### ABOUT THIS TASK:
Here is the task for the records below: repeat exactly the lines from the one with "Task: Click the Rotation Rate 5400 RPM field" to the one with "Image resolution: width=531", both included, and nothing else.

### WORKING DATA:
---*---
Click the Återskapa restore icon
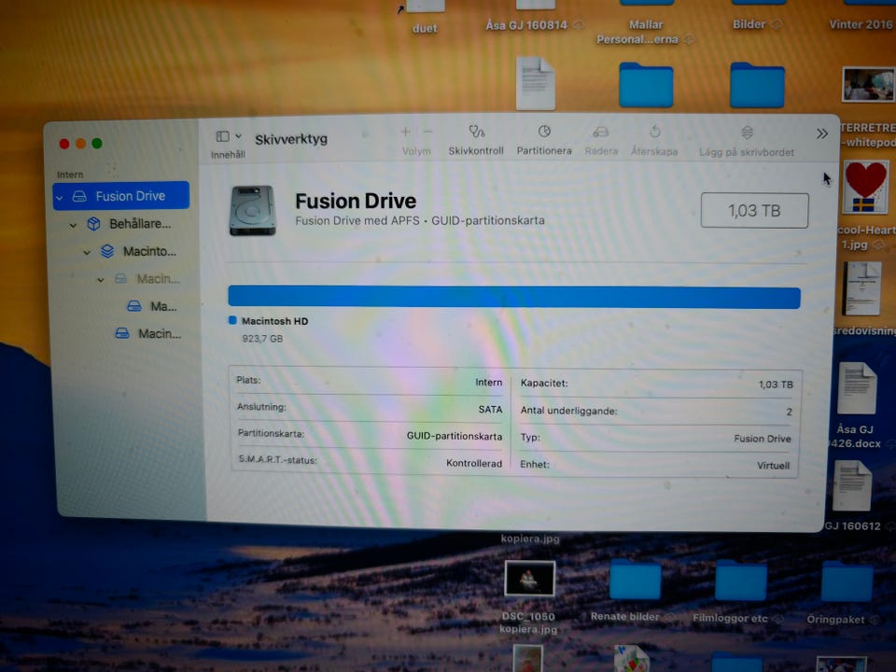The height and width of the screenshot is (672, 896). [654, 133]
---*---
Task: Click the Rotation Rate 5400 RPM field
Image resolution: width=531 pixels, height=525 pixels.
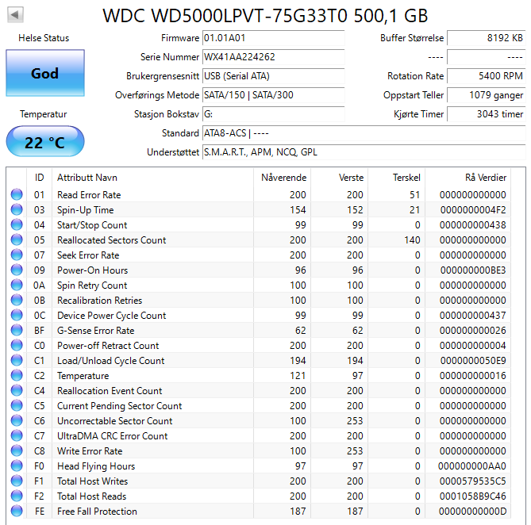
---*---
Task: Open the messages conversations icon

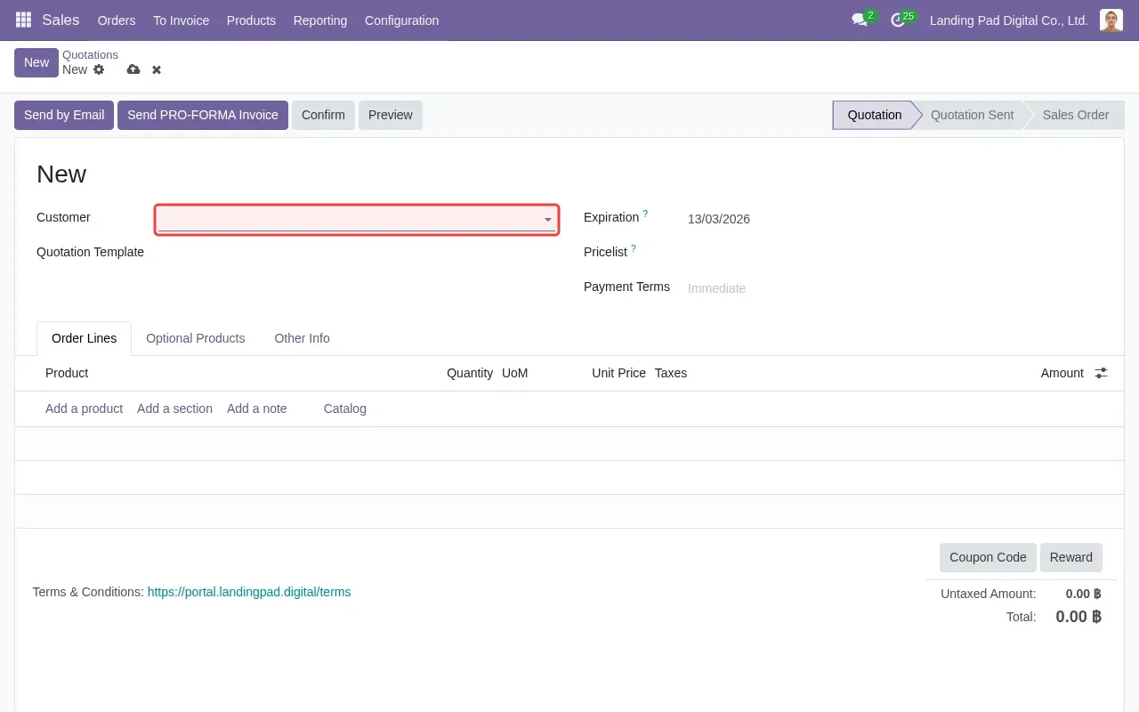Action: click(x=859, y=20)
---*---
### FINAL ANSWER:
Task: Click the Rotation Rate 5400 RPM field
Image resolution: width=531 pixels, height=525 pixels.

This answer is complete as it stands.